If you’re concerned that the iPad mini’s non-Retina screen is a step back, don’t be: Just because Retina is the high-end display for Apple’s products doesn’t mean non-Retina screens are poor.
One aspect worthy of consideration, however, is that the iPad mini’s screen is glass, so, like other iPads, it’s reflective when viewed in bright light or direct sunlight. The less reflective Kindles retain this advantage.
Still an iPad
In every other respect, the iPad mini is still an iPad. Its touch-screen performance is smooth and responsive. It has Wi-Fi and optional cellular LTE networking, and it has the Lightning connector introduced with the iPhone 5.
It uses a dual-core A5 processor and includes a FaceTime HD front-facing camera and 5 megapixel rear-facing camera, and boasts faster Wi-Fi than its predecessors. And it runs all of the apps that the other iOS devices run.
Prices start at $329 for a 16 GB model, adding $100 each for a 32 GB and 64 GB model. The cellular versions are each an additional $129.
Pre-orders start this Friday, with the Wi-Fi models shipping Nov. 2 and the cellular models shipping the following week.
Although the iPad mini was the star of the show, it wasn’t the only announcement.
The full-size iPad, now called iPad with Retina Display, enters its fourth generation with a faster A6X processor, Lightning connector and improved Wi-Fi.
The third-generation iPad introduced in March is now gone, but the iPad 2 remains available as Apple’s least expensive iPad at $399.
Apple also revamped the 13-inch MacBook Pro, which the company said is the most popular computer it sells.
The new model includes a Retina display, and is both thinner, at 0.75 inch when closed, and lighter at 3.57 pounds, than the previous version. It starts at $1,699 and is available now.
Lastly, the iMac enters its eighth generation with an exceptionally thin design — when viewed from the correct angle.
Its edges are just 5 mm in depth, though the back does bulge in a smooth hump, so it’s not the flat slab, like you might initially think. But it’s still nice, and when you’re using it, you’ll never see the hump.

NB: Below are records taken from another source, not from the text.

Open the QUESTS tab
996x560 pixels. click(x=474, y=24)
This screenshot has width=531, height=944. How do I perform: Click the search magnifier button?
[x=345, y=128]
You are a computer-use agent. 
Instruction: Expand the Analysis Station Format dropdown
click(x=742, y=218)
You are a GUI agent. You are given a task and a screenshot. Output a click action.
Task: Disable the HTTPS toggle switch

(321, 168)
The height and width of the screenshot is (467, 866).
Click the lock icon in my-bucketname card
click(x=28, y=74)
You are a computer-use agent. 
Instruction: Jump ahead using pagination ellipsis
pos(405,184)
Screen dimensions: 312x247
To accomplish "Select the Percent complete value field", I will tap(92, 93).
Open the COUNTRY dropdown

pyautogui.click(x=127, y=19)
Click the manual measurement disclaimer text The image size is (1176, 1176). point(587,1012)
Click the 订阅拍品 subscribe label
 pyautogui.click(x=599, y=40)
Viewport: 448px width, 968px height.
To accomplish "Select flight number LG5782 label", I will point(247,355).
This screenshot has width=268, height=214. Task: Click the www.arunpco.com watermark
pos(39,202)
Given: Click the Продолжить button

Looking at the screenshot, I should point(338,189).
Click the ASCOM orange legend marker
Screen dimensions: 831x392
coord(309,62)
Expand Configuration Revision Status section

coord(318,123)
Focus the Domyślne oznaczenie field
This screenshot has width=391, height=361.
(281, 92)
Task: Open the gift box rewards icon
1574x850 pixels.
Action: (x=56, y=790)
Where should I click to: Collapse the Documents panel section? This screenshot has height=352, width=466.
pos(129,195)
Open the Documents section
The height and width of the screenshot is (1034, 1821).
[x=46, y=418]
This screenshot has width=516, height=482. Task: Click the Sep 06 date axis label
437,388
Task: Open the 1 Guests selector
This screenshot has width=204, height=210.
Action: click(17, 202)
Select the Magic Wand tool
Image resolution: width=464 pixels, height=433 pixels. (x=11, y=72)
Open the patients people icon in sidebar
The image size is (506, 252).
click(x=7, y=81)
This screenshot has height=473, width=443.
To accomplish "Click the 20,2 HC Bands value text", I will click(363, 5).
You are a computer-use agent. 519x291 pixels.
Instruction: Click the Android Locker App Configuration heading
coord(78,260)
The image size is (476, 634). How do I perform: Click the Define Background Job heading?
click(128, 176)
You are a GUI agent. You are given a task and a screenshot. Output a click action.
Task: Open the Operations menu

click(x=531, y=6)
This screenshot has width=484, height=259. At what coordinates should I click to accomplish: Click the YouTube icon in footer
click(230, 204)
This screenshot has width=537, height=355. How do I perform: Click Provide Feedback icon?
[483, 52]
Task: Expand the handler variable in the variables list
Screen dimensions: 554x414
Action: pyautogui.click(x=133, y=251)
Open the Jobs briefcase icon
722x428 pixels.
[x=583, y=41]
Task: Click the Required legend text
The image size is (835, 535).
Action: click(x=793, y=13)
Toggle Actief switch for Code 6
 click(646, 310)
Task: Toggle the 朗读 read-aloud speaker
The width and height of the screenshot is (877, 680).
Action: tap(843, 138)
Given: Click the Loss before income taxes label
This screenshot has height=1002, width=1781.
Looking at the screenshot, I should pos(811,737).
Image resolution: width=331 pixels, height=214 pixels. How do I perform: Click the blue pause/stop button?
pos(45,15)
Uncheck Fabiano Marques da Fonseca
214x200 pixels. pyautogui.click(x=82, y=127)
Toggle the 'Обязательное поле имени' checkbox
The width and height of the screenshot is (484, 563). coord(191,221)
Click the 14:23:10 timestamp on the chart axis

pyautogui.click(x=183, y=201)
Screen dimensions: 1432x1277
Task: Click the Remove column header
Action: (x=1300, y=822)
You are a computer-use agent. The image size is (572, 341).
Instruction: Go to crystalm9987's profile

This reduction comes at the cost of the optical drive. In fact, the only Macs that can now read CDs or DVDs are the non-Retina MacBook Pros (both 13- and 15-inch sizes) and the aging Mac Pro. Apple gave up on optical media years ago and is finally close to phasing them out throughout the product line.
I can already foresee one annoyance, though: The SD memory-card slot is on the back with the other ports, which means you’ll need to either stretch around to find it or blindly feel for the opening when you want to import photos from a camera’s card.
Jeff Carlson, a Seattle freelancer, writes the Practical Mac column for Personal Technology and about technology in general for The Seattle Times and other publications.